An Israeli rights group on Tuesday called on Jerusalem's new police chief to "fundamentally change" what it said was his officers' violent treatment towards the city's Palestinian residents.
In a report timed to coincide with the anniversary of Israel's 1967 occupation of east Jerusalem, the Association for Civil Rights in Israel said that over the past two years it had received a rising number of complaints and mounting evidence of abuses suffered by Palestinian residents.
"Residents do not view the Jerusalem District Police as a body meant to serve and protect them," the report says.
"Rather, in their eyes, it is a hostile, alien force whose power is chiefly used against them, ignoring their basic needs and security and instead favoring the interests of Jerusalem's Jewish population."

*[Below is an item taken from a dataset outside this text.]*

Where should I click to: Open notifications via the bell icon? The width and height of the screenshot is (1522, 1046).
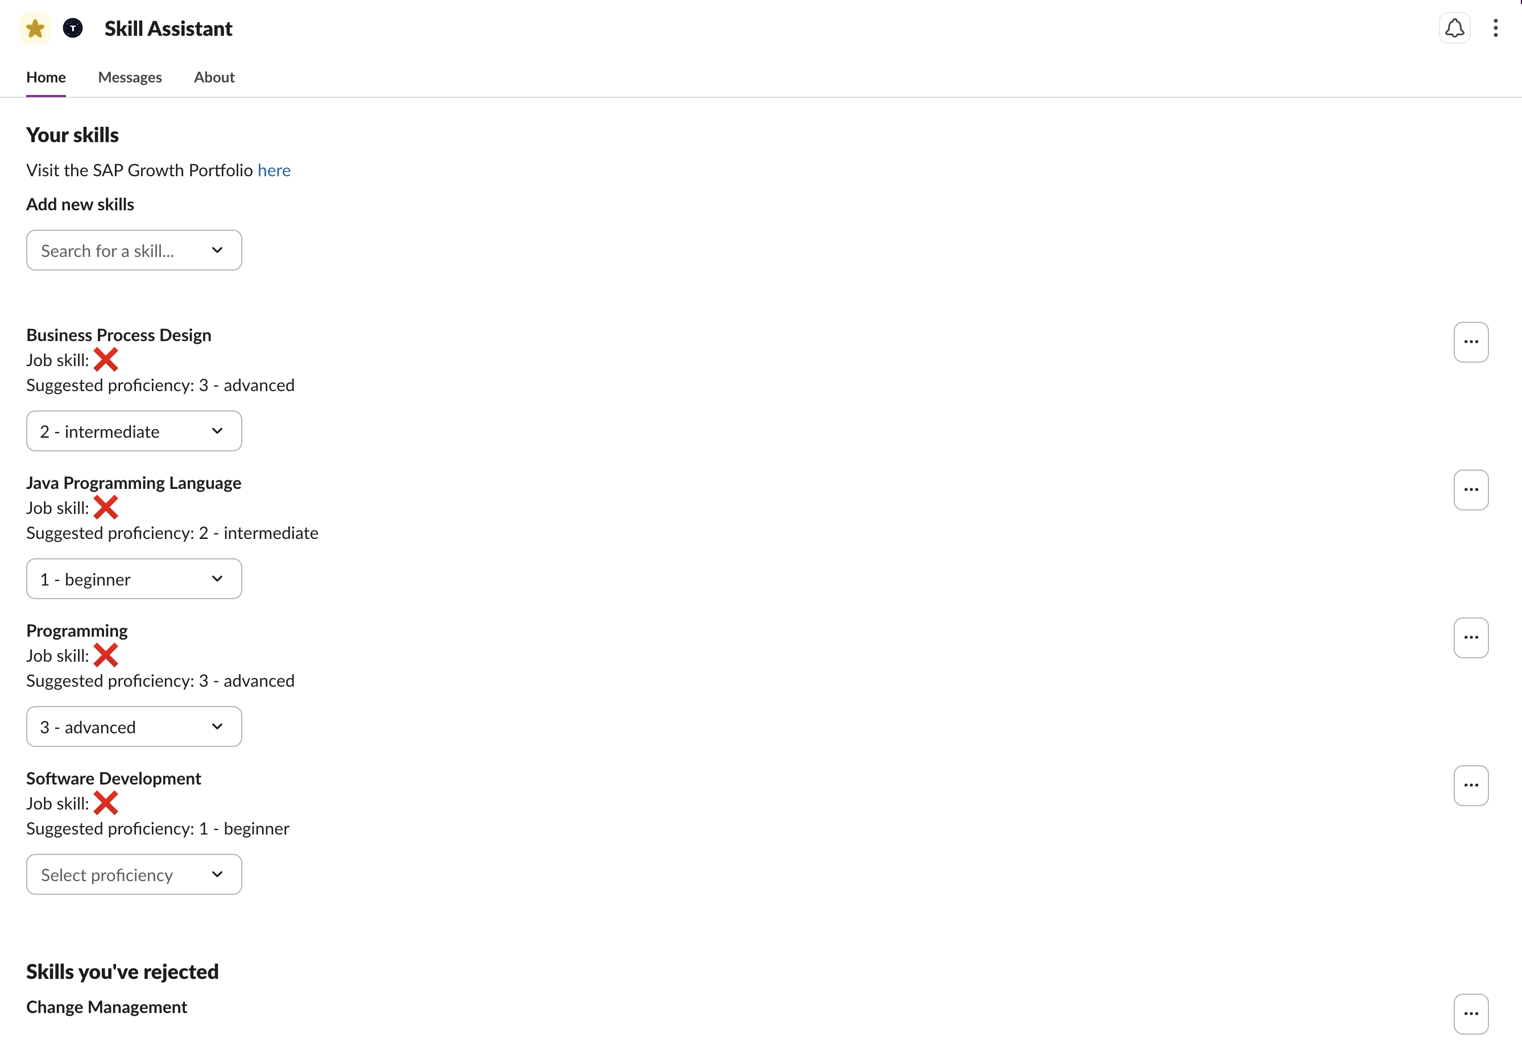pos(1454,28)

It called on police chief Nisso Shaham, appointed in April, to curb what it called "excessive" riot-control methods, to scrupulously observe regulations on the treatment of minors and to protect Palestinians from Jewish settlers.

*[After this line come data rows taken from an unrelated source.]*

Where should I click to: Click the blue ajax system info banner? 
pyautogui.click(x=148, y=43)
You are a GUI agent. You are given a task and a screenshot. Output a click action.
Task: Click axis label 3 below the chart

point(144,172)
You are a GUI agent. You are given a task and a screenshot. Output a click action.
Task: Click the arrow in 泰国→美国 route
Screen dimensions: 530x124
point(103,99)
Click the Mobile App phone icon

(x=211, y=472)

"The new Jerusalem District Police Chief must make it his priority to fundamentally change the police's operation in east Jerusalem, so that human rights violations will no longer be part of the daily lives of Palestinians," Nisreen Alyan, a lawyer for the group, wrote.
According to the Hebrew calendar, Wednesday marks "Jerusalem Day" when Jewish Israelis celebrate what they call the 1967 "reunification" of Jerusalem with parties, parades and solemn ceremony.
Thousands of people, mostly nationalist-religious Jews, are expected to march through Jerusalem, including through Palestinian East Jerusalem, to the Western Wall, one of the holiest sites in Judaism.
Tensions in and around East Jerusalem are running high over the deeply controversial issue of Jewish construction there and the unsolved May 14 shooting death of a Palestinian teenager during protests against Israeli rule.
Relatives of the dead boy say that a shot was fired from a Jewish enclave in the Palestinian neighborhood of Silwan.
Police said that neither they nor anyone else used live fire there.
Palestinians are likely to be angered even further if plans by a hawkish Israeli MP go ahead.
The Jerusalem Post daily reported on Tuesday that Tzipi Hotovely, of Israeli Prime Minister Benjamin Netanyahu's Likud party, was proposing a draft bill to make the use of Hebrew names in Jerusalem's Arab neighborhoods compulsory on street signs and in reports on public radio.
"In our battle for Jerusalem, it is important that we recognize the historic Hebrew roots of the city," the paper quoted her as saying.
Israel captured East Jerusalem on June 7, 1967, the third day of the Six Day War, and unilaterally annexed it. In 1980, it passed a law declaring Jerusalem its "eternal and indivisible" capital.
The Palestinians claim East Jerusalem for the capital of their future state.